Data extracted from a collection
================================

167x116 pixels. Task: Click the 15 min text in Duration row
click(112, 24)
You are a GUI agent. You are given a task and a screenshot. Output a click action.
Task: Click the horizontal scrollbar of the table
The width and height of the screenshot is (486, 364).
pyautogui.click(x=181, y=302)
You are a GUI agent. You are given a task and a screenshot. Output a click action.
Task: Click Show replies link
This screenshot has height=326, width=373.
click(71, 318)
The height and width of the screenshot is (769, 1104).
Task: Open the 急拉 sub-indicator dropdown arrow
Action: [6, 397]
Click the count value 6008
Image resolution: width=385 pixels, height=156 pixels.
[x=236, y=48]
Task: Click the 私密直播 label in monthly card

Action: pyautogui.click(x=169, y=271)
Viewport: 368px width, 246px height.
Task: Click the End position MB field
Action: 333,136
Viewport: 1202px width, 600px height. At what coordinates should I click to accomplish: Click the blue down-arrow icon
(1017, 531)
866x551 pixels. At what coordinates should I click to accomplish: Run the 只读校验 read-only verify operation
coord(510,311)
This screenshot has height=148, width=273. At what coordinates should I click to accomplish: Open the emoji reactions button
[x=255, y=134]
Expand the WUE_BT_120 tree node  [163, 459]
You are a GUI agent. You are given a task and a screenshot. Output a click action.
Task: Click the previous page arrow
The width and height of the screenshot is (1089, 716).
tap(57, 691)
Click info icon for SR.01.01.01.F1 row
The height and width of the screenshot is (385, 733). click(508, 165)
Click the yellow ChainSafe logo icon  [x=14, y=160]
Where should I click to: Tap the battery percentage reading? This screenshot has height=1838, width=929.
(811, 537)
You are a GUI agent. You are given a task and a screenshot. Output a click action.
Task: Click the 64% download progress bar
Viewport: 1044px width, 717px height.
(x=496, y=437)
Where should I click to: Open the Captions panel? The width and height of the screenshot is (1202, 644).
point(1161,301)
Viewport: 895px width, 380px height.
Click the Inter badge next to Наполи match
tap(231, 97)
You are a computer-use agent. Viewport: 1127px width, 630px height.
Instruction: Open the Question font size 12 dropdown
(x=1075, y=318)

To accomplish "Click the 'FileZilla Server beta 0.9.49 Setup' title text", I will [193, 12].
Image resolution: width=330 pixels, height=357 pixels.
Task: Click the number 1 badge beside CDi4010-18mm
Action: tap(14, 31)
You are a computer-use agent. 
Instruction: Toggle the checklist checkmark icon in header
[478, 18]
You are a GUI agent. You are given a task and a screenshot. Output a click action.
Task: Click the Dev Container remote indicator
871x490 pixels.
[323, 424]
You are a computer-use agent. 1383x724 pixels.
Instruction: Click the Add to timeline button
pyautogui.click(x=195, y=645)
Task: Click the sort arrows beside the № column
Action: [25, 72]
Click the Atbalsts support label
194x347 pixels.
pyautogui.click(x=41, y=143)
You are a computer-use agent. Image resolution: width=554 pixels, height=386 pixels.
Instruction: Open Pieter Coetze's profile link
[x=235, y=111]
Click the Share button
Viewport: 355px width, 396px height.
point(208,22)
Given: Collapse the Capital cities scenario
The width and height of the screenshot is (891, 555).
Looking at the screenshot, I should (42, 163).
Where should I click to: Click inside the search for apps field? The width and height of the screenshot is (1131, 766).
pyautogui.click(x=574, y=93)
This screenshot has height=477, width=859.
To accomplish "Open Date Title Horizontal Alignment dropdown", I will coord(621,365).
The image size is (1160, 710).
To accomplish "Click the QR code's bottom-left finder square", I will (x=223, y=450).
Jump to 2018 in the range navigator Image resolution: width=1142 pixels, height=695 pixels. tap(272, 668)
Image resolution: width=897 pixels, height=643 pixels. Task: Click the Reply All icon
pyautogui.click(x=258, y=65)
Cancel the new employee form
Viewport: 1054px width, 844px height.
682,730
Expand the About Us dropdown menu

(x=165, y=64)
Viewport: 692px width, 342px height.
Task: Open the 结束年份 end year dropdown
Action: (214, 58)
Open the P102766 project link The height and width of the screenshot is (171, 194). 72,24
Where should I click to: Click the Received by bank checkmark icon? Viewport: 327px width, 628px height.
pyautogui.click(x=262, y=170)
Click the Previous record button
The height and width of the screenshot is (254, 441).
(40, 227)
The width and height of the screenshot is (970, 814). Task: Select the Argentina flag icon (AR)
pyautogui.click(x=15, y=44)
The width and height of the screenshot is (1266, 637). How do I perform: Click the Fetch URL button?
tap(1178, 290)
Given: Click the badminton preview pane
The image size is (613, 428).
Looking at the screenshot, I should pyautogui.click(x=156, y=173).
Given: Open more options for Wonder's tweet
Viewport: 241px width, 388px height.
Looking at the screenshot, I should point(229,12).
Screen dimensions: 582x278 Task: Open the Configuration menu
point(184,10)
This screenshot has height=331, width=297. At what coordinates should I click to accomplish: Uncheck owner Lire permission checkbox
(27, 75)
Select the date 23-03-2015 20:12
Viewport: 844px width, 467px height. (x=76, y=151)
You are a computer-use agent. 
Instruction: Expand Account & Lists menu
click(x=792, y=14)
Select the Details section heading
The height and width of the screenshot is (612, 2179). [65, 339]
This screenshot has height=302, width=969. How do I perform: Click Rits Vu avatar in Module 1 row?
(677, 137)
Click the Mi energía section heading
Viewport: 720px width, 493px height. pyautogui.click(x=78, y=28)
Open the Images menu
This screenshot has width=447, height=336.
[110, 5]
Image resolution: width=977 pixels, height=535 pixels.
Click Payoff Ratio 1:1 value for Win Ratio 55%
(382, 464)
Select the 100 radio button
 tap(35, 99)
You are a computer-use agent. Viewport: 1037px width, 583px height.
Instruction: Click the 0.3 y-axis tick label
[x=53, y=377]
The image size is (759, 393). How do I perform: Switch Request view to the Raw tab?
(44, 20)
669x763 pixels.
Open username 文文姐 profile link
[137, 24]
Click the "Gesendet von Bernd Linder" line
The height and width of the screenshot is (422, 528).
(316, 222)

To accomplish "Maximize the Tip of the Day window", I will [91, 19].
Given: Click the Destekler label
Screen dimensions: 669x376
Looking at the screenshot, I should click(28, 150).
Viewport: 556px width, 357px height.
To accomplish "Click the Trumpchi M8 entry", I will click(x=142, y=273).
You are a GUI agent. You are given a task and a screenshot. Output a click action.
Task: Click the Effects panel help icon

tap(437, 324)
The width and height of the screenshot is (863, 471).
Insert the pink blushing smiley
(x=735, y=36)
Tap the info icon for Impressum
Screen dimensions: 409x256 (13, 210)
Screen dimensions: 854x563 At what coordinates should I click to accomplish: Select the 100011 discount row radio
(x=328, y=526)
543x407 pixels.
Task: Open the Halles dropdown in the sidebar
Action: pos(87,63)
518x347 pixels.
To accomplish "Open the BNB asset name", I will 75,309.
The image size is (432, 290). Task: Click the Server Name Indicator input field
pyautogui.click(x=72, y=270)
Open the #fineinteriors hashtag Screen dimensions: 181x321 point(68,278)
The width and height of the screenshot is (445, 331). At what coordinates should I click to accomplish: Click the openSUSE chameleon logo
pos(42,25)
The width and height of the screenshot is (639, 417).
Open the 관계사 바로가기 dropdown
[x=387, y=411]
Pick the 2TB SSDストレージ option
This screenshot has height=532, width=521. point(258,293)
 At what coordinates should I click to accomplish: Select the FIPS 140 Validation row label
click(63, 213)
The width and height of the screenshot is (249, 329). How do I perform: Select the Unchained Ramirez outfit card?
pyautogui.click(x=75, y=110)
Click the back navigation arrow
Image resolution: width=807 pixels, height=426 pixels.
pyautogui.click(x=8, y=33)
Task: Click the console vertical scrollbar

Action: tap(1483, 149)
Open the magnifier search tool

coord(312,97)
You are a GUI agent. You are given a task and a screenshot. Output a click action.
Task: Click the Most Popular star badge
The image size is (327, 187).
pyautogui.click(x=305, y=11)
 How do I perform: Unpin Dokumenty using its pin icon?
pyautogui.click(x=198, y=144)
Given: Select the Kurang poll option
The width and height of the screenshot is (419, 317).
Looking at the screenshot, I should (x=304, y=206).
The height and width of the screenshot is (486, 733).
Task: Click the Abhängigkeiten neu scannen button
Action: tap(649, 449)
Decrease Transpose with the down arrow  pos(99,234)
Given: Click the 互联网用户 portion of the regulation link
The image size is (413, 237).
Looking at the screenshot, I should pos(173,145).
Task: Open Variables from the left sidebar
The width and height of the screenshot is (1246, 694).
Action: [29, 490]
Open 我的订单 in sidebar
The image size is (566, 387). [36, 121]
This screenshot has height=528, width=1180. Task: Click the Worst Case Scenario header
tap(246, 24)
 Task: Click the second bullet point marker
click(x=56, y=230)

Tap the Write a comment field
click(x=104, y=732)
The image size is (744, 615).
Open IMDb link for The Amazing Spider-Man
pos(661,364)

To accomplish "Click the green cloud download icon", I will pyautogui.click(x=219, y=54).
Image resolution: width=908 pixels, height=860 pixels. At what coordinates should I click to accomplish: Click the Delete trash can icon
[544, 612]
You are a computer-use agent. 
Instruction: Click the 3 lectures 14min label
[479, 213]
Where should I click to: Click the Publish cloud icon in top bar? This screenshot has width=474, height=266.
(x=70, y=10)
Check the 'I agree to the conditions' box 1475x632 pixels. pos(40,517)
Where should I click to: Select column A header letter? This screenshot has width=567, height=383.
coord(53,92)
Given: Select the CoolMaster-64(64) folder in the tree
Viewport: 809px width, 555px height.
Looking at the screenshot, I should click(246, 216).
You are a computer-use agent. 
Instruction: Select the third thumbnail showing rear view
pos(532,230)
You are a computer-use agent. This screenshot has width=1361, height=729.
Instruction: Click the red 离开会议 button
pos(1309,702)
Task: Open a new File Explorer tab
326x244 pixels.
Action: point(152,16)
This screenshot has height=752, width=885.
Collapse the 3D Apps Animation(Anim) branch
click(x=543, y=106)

================================

Task statement: From the line holding "Check the 'I" to the last line of the data above, copy every line exactly and include nothing more.

Answer to the problem:
Check the 'I agree to the conditions' box 1475x632 pixels. pos(40,517)
Where should I click to: Select column A header letter? This screenshot has width=567, height=383.
coord(53,92)
Given: Select the CoolMaster-64(64) folder in the tree
Viewport: 809px width, 555px height.
Looking at the screenshot, I should click(246, 216).
You are a computer-use agent. 
Instruction: Select the third thumbnail showing rear view
pos(532,230)
You are a computer-use agent. This screenshot has width=1361, height=729.
Instruction: Click the red 离开会议 button
pos(1309,702)
Task: Open a new File Explorer tab
326x244 pixels.
Action: point(152,16)
This screenshot has height=752, width=885.
Collapse the 3D Apps Animation(Anim) branch
click(x=543, y=106)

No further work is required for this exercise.